Kritik paling tajam diarahkan ke Pasal 1 angka 12, yang menurut Endra, menyebutkan secara eksplisit hanya Universitas Mataram (Unram) sebagai penerima beasiswa secara khusus. “Ini menyakitkan bagi kami. Seolah-olah kampus-kampus lokal seperti UNSA, UTS dan lainnya dianggap tak layak. Padahal, kami lahir dan berjuang untuk anak-anak Sumbawa,” tegasnya.
Menurutnya, pencantuman nama institusi pendidikan tertentu dalam regulasi pemerintah daerah adalah bentuk diskriminasi yang tidak relevan dalam semangat kompetisi yang sehat dan adil.
Endra juga menyoroti bahwa penyusunan Perbup ini terkesan terburu-buru dan tidak melalui proses kajian mendalam, baik secara filosofis, sosiologis, maupun yuridis.
“Regulasi ini tidak memiliki dasar pertimbangan yang kuat. Saya melihat tidak ada konsideran yang memadai. Ini seperti produk hukum yang disusun hanya untuk menggugurkan kewajiban formalitas semata,” tambahnya.
Ia juga menilai substansi di Pasal 5 ayat 2 huruf b tidak jelas, dan tidak merujuk pada ketentuan hukum yang berlaku. “Produk ini ngaco. Kalau diuji secara akademik, sangat lemah. Bisa dikatakan, ini regulasi yang layak untuk dibatalkan,” tegasnya.
Kekhawatiran praktis juga disampaikan Endra.
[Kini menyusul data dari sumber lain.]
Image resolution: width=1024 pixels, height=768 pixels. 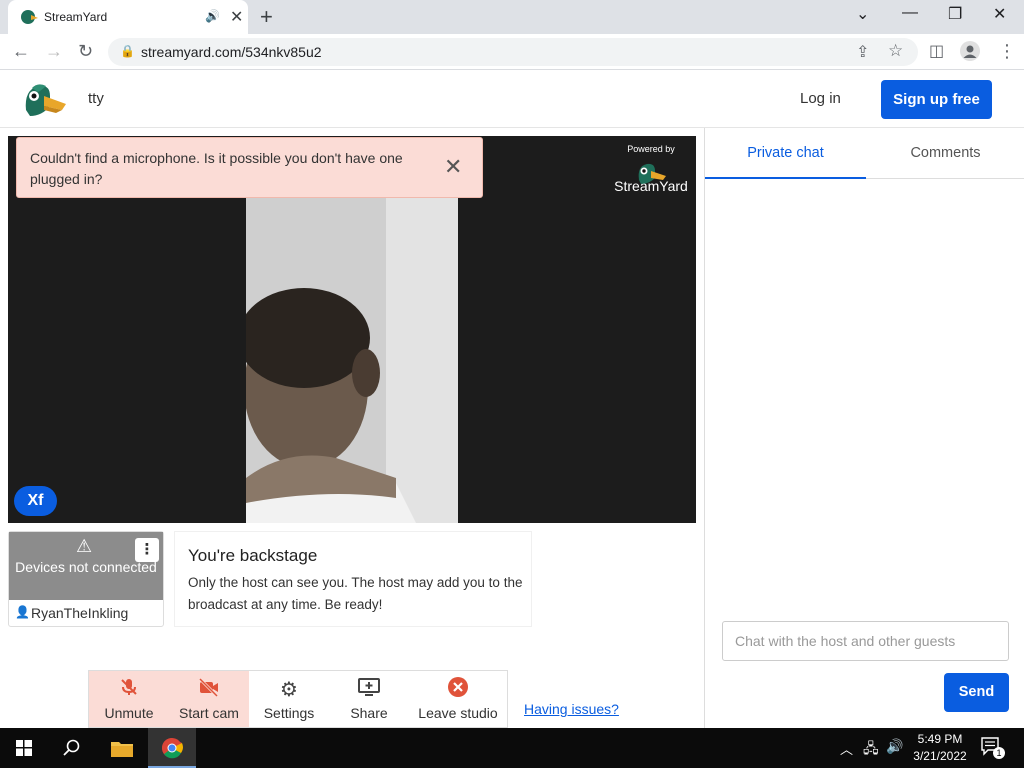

Ia menyebutkan bahwa ada puluhan mahasiswa di UNSA yang saat ini menempuh pendidikan tanpa membayar biaya kuliah, karena masih menunggu pencairan dana hibah dari pokir anggota dewan. “Mereka baru akan membayar tahun depan saat dana hibah cair. Kalau dewan jadi takut menyalurkan hibah karena Perbup ini, lalu bagaimana nasib mereka?” ujarnya prihatin.
Endra berharap DPRD Sumbawa segera merespons keresahan ini dengan serius, baik melalui evaluasi Perbup, revisi, bahkan pembatalan jika ditemukan cacat hukum.
Karenanya Ia berharap DPRD Sumbawa tidak hanya menjadi pendengar, tetapi juga menjadi pihak yang aktif mengawal agar regulasi pendidikan berjalan adil, transparan, dan inklusif tanpa diskriminasi terhadap institusi pendidikan lokal. (SR)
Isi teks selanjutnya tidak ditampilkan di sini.